Uitspraak
1.De procedure
- de conclusie van antwoord
- de brief waarin een mondelinge behandeling is bepaald
Rechtbank Limburg
In deze zaak heeft eiser, die in persoon procedeert, een vordering ingesteld tegen gedaagde, een autobedrijf, wegens ontevredenheid over de verrichte werkzaamheden aan zijn motorfiets. Eiser had gedaagde opdracht gegeven om een grote beurt uit te voeren en de kleppen te controleren voor een prijs van € 400,00. Na het ophalen van de motorfiets, waarvoor eiser € 1.020,00 had betaald, uitte hij klachten over de uitvoering van de werkzaamheden. Eiser stelde dat de koelvloeistof niet was vervangen en dat de kleppen niet waren gesteld, terwijl gedaagde betwistte dat er tekortkomingen waren en stelde dat eiser zelf aan de motor had gesleuteld, waardoor de garantie niet meer van toepassing was.
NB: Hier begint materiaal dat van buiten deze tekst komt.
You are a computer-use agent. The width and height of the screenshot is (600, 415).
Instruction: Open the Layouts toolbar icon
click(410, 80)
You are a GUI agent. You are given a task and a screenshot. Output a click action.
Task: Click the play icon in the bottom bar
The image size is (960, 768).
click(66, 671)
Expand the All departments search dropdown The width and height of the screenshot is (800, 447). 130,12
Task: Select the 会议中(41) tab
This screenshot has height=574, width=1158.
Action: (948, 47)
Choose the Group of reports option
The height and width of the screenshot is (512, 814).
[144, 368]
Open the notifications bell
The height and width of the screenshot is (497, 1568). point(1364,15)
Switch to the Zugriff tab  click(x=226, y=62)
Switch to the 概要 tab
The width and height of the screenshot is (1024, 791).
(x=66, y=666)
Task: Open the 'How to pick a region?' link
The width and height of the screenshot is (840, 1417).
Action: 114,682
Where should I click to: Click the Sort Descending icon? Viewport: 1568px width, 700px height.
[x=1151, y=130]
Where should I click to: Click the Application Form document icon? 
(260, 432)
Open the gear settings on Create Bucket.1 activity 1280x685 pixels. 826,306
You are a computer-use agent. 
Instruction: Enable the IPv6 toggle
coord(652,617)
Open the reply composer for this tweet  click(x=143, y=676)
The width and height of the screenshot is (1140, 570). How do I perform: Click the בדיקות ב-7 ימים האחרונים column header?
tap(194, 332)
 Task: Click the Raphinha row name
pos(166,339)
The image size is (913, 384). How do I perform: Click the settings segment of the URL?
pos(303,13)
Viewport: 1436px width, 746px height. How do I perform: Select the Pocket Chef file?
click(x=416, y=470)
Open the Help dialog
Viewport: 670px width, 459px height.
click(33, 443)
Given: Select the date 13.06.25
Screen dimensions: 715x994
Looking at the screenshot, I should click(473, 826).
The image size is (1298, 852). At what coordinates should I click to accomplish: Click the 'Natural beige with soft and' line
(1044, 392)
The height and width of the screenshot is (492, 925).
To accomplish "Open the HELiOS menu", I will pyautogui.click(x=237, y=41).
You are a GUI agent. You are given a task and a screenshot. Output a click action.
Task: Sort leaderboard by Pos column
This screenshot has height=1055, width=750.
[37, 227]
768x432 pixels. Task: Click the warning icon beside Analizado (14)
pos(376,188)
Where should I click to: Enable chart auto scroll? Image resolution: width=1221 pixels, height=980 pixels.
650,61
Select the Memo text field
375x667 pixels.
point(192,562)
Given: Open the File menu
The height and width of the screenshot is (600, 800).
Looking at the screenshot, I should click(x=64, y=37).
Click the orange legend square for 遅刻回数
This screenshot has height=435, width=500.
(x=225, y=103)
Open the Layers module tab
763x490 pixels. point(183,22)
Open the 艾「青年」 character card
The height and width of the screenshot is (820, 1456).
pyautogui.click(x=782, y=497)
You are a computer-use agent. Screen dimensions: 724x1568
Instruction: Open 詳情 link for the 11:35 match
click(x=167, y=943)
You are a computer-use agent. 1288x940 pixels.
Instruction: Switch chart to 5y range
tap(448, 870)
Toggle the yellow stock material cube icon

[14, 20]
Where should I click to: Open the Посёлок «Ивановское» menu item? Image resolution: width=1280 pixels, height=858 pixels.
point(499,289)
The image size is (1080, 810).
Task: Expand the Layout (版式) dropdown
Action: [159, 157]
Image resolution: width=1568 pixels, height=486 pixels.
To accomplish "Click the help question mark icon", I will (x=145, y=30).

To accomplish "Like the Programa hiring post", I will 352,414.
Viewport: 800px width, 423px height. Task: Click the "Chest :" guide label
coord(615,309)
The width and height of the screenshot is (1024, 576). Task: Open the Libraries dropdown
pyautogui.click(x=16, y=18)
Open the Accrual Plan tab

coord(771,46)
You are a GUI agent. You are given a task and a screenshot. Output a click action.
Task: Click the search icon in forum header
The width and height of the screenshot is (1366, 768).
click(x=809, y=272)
Eiser heeft gedaagde in gebreke gesteld en vorderde terugbetaling van de kosten, inclusief expertisekosten en portokosten. Gedaagde voerde verweer en concludeerde tot niet-ontvankelijkheid van eiser. De kantonrechter oordeelde dat eiser niet duidelijk was in de juridische grondslag van zijn vordering en dat hij geen recht had op terugbetaling. De rechter stelde vast dat eiser de motorfiets zonder inspectie had opgehaald en dat hij de kosten had voldaan zonder voorbehoud. Hierdoor lag het risico voor eventuele gebreken bij eiser. De rechter wees de vorderingen van eiser af en veroordeelde hem in de proceskosten van gedaagde, inclusief wettelijke rente.
De beslissing van de kantonrechter werd op 24 april 2024 openbaar uitgesproken.